# Exercise tasks:
A) According to the article on CBS v. Filmon.com, on what date did CBS sue for copyright infringement?
B) Pick up the article on CBS v. Filmon.com after its last sentence and keep writing it.

# Passage:
Judge Naomi Buchwald on November 22 in CBS Broadcasting v. Filmon.com issued an order temporary restraining FilmOn “from infringing by any means, directly or indirectly, any of plaintiffs’ exclusive rights under Section 106 (1 )-( 5) of the Copyright Act, including but not limited to through the streaming over mobile telephone systems and/or the Internet of any of the broadcast television programming in which any plaintiff owns a copyright.”
The order will continue pending a hearing on CBS’s request for a preliminary injunction. The court declined to set a hearing date thought it is likely to be sometime after December 13 when Filmon’s papers in opposition to the request for a preliminary injunction are due.
In late September Filmon began U.S. streaming digital feeds of broadcast network programming without the consent of the broadcasters. On October 1, CBS, joined by every other major network, sued for copyright infringement. Although the Copyright Act compels broadcasters to license the retransmission of their content to cable systems and broadcast satellites, the networks argue they are not required by Section 111 of the Copyright Act to grant compulsory licenses to start-ups like Filmon for streaming internet services.

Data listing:

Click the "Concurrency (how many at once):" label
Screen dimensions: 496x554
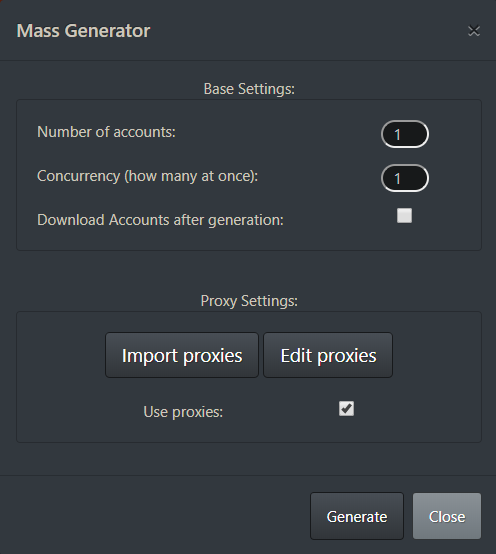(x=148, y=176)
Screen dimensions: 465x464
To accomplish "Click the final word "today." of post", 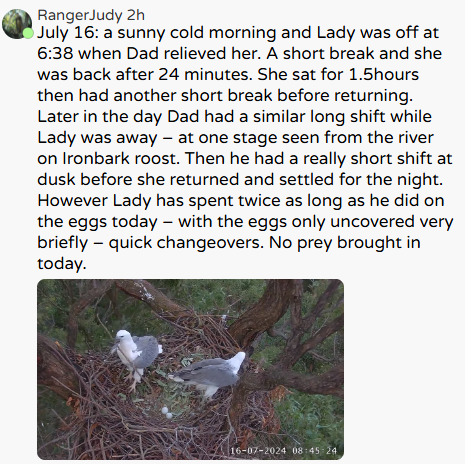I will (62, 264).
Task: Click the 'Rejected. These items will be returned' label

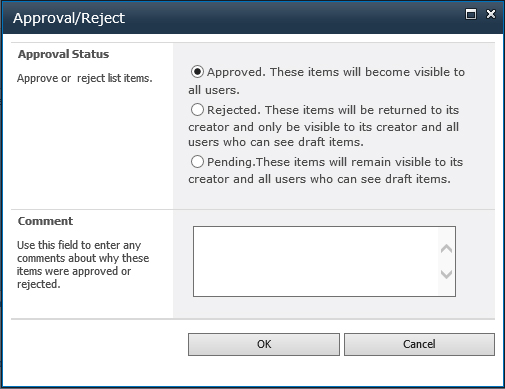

# Outputs for the tasks:
A) October 1

B)
The broadcasters appear to have precedent and the Copyright Office on their side. VuVision attempted to start a similar service in December 2009. By January 4, 2010, it consented to an injunction ending that service. iCravetv.com tried to stream network broadcasts from Canada into the US in 2000 and again was shut down. The injunction, findings of facts and conclusions of law are here.
The Copyright Office also opposes internet streaming. In 2000 it stated “copyright owners should be allowed to determine when and under what circumstances they wish to make broadcast programming available over the Internet without concern that a third-party packager will make these decisions for them under the auspices of a government-mandated compulsory license.” Eight years later in the Satellite Home Viewer Extension and Reauthorization Act Section 109 Report the Copyright Office again said no to internet streaming, stating it “opposes the circumstance where any online content aggregator would have the ability to use a statutory license to sidestep private agreements and free from any of the limitations imposed on cable operators and satellite carriers by the Communications Act and the FCC’s rules.”
So where’s the beef? Why would Filmon and another internet streamer ivi, TV (yes with a small “i”) venture into this market knowing that Big Content was ready to jump on their necks?
One answer may be the face of the compulsory license provision, 17 U.S.C. § 111(f)(3). This subsection loosely defines a cable system as a
a facility, located in any State, Territory, Trust Territory, or Possession, that in whole or in part receives signals transmitted or programs broadcast by one or more television broadcast stations licensed by the Federal Communications Commission, and makes secondary transmissions of such signals or programs by wires, cables, microwave, or other communications channels to subscribing members of the public who pay for such service.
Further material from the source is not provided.